Exercise aim: The lines needed are those below that contain the word "Sort"; copy each one.

---------- Information provided

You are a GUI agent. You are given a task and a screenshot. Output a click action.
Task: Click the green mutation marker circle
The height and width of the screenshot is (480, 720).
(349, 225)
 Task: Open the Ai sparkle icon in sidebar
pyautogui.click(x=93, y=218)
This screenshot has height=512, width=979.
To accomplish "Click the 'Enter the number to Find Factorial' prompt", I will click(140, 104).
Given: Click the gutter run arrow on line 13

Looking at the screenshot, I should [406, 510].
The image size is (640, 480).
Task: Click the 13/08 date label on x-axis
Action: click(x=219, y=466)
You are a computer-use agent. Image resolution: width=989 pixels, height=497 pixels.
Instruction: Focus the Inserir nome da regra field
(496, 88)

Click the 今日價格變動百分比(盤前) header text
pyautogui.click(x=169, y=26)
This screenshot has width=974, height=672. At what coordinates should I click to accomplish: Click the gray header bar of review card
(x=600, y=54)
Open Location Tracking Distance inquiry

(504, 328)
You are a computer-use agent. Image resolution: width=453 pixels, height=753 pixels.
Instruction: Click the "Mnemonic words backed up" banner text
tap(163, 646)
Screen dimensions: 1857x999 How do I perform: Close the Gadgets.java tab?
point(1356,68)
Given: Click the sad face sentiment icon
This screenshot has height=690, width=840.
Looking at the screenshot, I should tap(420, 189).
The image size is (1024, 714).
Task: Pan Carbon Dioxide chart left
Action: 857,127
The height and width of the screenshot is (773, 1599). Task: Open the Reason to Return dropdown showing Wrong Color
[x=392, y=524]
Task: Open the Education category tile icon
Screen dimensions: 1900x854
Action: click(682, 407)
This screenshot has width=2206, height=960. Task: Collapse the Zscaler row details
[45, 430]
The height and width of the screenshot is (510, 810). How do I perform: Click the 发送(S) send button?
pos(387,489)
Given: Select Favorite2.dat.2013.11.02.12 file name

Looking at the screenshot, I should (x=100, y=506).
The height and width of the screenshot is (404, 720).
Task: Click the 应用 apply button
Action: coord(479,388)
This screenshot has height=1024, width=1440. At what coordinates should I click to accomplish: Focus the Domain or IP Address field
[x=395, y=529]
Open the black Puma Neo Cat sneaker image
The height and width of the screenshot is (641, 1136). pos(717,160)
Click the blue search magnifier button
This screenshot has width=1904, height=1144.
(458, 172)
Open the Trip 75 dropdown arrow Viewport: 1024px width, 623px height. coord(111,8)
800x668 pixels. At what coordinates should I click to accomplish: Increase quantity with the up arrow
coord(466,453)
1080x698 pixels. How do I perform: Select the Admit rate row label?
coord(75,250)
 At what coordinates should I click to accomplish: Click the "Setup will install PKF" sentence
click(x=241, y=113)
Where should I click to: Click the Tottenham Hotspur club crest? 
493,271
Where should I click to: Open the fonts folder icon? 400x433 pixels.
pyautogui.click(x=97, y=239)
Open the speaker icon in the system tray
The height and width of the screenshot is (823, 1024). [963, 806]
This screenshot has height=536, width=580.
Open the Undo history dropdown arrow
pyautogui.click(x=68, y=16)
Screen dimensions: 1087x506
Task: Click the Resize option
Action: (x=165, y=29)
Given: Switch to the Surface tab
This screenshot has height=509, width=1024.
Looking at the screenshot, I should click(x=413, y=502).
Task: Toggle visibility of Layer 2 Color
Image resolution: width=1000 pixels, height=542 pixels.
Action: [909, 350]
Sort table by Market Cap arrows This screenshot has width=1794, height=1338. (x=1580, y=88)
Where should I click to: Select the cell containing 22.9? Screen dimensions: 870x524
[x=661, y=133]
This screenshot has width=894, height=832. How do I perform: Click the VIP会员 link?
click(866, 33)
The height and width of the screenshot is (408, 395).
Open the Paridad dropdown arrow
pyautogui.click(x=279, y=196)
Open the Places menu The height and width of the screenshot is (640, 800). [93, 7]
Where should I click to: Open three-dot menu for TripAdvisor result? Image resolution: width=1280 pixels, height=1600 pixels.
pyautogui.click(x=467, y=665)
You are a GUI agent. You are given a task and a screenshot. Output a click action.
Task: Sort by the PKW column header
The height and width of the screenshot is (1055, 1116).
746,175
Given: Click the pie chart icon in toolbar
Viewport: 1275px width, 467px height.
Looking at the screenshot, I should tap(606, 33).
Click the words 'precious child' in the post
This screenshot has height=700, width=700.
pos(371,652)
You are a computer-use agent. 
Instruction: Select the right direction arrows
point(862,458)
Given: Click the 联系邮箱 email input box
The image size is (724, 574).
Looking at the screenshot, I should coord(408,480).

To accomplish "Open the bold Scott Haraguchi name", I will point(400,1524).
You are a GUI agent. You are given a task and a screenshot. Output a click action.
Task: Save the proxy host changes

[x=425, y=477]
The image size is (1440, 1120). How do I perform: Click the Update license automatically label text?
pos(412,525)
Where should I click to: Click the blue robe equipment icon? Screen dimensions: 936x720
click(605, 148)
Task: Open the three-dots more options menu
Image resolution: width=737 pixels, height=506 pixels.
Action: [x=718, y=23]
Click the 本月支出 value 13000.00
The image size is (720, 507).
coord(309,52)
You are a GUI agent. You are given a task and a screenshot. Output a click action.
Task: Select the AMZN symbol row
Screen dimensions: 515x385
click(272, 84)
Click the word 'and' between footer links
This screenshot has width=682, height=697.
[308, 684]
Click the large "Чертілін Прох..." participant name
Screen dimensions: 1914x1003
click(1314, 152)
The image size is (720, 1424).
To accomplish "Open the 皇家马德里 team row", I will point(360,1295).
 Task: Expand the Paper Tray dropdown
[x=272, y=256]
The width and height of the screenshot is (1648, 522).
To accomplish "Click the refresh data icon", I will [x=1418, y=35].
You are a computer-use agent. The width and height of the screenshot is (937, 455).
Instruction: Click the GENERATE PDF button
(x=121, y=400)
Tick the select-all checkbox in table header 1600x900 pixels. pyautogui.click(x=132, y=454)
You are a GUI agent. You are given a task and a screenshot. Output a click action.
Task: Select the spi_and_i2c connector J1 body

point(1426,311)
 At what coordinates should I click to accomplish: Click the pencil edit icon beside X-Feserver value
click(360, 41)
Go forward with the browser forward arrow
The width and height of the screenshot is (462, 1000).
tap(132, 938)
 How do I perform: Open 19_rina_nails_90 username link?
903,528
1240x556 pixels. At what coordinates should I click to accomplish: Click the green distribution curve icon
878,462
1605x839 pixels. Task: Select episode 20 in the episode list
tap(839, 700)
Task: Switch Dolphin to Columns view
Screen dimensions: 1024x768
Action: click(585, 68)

--------------------

Answer for the task:
Sort table by Market Cap arrows This screenshot has width=1794, height=1338. (x=1580, y=88)
Task: Sort by the PKW column header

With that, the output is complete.